(Stored data)
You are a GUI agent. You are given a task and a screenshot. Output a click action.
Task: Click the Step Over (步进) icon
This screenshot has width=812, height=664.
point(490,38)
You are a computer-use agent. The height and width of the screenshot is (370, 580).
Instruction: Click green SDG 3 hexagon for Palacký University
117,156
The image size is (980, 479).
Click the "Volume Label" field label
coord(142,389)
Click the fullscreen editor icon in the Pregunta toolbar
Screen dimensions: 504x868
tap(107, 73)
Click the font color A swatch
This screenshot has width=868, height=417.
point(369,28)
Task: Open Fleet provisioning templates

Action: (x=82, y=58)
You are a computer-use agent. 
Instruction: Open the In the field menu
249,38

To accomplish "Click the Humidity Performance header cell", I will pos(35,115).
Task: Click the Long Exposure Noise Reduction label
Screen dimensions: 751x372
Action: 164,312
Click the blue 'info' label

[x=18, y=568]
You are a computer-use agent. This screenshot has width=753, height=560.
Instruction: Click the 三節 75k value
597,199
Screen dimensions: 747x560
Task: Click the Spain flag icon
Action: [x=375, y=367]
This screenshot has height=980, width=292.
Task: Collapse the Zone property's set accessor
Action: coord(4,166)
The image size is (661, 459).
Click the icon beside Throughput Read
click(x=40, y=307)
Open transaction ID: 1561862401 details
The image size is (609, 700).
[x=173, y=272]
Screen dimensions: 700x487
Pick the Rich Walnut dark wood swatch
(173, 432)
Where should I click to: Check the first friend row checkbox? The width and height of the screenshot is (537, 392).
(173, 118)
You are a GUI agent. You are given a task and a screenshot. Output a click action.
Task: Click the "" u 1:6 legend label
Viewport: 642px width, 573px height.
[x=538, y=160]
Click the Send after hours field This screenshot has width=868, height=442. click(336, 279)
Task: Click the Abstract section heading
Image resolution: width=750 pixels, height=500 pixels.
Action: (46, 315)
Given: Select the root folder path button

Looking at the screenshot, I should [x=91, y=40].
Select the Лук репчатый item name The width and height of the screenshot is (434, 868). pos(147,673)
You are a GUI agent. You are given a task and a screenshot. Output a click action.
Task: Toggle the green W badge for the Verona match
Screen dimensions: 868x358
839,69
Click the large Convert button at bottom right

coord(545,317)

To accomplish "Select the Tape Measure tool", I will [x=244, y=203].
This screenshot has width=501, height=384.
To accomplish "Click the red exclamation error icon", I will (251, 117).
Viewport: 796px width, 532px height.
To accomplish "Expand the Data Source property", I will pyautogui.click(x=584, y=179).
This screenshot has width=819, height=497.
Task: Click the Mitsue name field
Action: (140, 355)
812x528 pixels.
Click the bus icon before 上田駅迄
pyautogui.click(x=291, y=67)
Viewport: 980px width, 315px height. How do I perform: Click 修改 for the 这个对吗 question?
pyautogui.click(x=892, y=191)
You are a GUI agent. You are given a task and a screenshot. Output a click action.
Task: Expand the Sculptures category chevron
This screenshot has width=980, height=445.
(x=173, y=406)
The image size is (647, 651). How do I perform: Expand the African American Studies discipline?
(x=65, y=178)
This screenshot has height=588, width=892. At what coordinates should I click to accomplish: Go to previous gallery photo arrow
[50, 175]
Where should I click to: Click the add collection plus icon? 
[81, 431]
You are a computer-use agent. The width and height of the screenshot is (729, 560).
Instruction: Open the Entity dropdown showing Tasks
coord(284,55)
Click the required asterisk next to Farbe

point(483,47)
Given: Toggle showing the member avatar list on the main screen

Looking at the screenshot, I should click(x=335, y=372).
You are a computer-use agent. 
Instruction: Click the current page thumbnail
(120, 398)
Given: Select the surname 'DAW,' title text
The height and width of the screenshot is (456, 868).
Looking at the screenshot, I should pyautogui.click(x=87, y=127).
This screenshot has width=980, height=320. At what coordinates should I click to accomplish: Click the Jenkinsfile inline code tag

> [TASK TO COMPLETE]: Copy every entry exactly.

> [RESULT BELOW]:
You are a GUI agent. You are given a task and a screenshot. Output a click action.
Task: Click the Step Over (步进) icon
This screenshot has width=812, height=664.
point(490,38)
You are a computer-use agent. The height and width of the screenshot is (370, 580).
Instruction: Click green SDG 3 hexagon for Palacký University
117,156
The image size is (980, 479).
Click the "Volume Label" field label
coord(142,389)
Click the fullscreen editor icon in the Pregunta toolbar
Screen dimensions: 504x868
tap(107, 73)
Click the font color A swatch
This screenshot has width=868, height=417.
point(369,28)
Task: Open Fleet provisioning templates

Action: (x=82, y=58)
You are a computer-use agent. 
Instruction: Open the In the field menu
249,38

To accomplish "Click the Humidity Performance header cell", I will pos(35,115).
Task: Click the Long Exposure Noise Reduction label
Screen dimensions: 751x372
Action: 164,312
Click the blue 'info' label

[x=18, y=568]
You are a computer-use agent. This screenshot has width=753, height=560.
Instruction: Click the 三節 75k value
597,199
Screen dimensions: 747x560
Task: Click the Spain flag icon
Action: [x=375, y=367]
This screenshot has height=980, width=292.
Task: Collapse the Zone property's set accessor
Action: coord(4,166)
The image size is (661, 459).
Click the icon beside Throughput Read
click(x=40, y=307)
Open transaction ID: 1561862401 details
The image size is (609, 700).
[x=173, y=272]
Screen dimensions: 700x487
Pick the Rich Walnut dark wood swatch
(173, 432)
Where should I click to: Check the first friend row checkbox? The width and height of the screenshot is (537, 392).
(173, 118)
You are a GUI agent. You are given a task and a screenshot. Output a click action.
Task: Click the "" u 1:6 legend label
Viewport: 642px width, 573px height.
[x=538, y=160]
Click the Send after hours field This screenshot has width=868, height=442. click(336, 279)
Task: Click the Abstract section heading
Image resolution: width=750 pixels, height=500 pixels.
Action: (46, 315)
Given: Select the root folder path button

Looking at the screenshot, I should [x=91, y=40].
Select the Лук репчатый item name The width and height of the screenshot is (434, 868). pos(147,673)
You are a GUI agent. You are given a task and a screenshot. Output a click action.
Task: Toggle the green W badge for the Verona match
Screen dimensions: 868x358
839,69
Click the large Convert button at bottom right

coord(545,317)

To accomplish "Select the Tape Measure tool", I will [x=244, y=203].
This screenshot has width=501, height=384.
To accomplish "Click the red exclamation error icon", I will (251, 117).
Viewport: 796px width, 532px height.
To accomplish "Expand the Data Source property", I will pyautogui.click(x=584, y=179).
This screenshot has width=819, height=497.
Task: Click the Mitsue name field
Action: (140, 355)
812x528 pixels.
Click the bus icon before 上田駅迄
pyautogui.click(x=291, y=67)
Viewport: 980px width, 315px height. How do I perform: Click 修改 for the 这个对吗 question?
pyautogui.click(x=892, y=191)
You are a GUI agent. You are given a task and a screenshot. Output a click action.
Task: Expand the Sculptures category chevron
This screenshot has width=980, height=445.
(x=173, y=406)
The image size is (647, 651). How do I perform: Expand the African American Studies discipline?
(x=65, y=178)
This screenshot has height=588, width=892. At what coordinates should I click to accomplish: Go to previous gallery photo arrow
[50, 175]
Where should I click to: Click the add collection plus icon? 
[81, 431]
You are a computer-use agent. The width and height of the screenshot is (729, 560).
Instruction: Open the Entity dropdown showing Tasks
coord(284,55)
Click the required asterisk next to Farbe

point(483,47)
Given: Toggle showing the member avatar list on the main screen

Looking at the screenshot, I should click(x=335, y=372).
You are a computer-use agent. 
Instruction: Click the current page thumbnail
(120, 398)
Given: Select the surname 'DAW,' title text
The height and width of the screenshot is (456, 868).
Looking at the screenshot, I should pyautogui.click(x=87, y=127).
This screenshot has width=980, height=320. At what coordinates should I click to accomplish: Click the Jenkinsfile inline code tag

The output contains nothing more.